Exercise materials below:

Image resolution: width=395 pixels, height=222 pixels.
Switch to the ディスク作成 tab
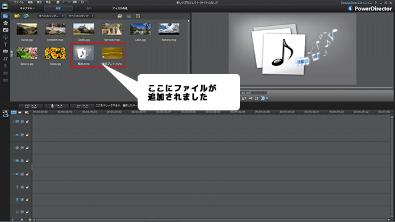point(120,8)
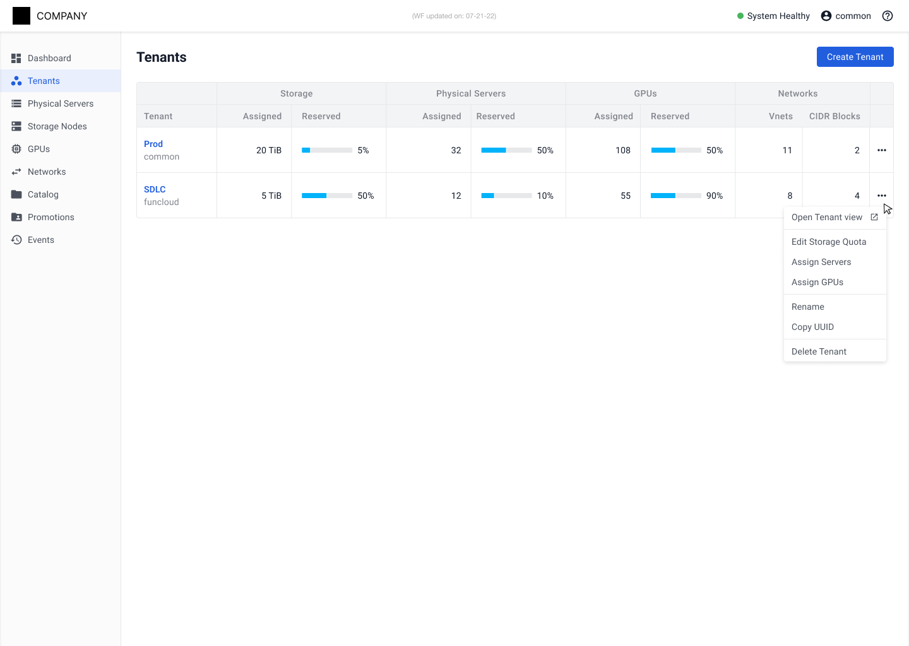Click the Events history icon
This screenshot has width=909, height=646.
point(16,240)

End of Exercise materials.

[Task brief] Repeat the listing exactly, minus its pictures.

[Response for this exercise]
Image resolution: width=395 pixels, height=222 pixels.
Switch to the ディスク作成 tab
point(120,8)
Click the Events history icon
This screenshot has width=909, height=646.
point(16,240)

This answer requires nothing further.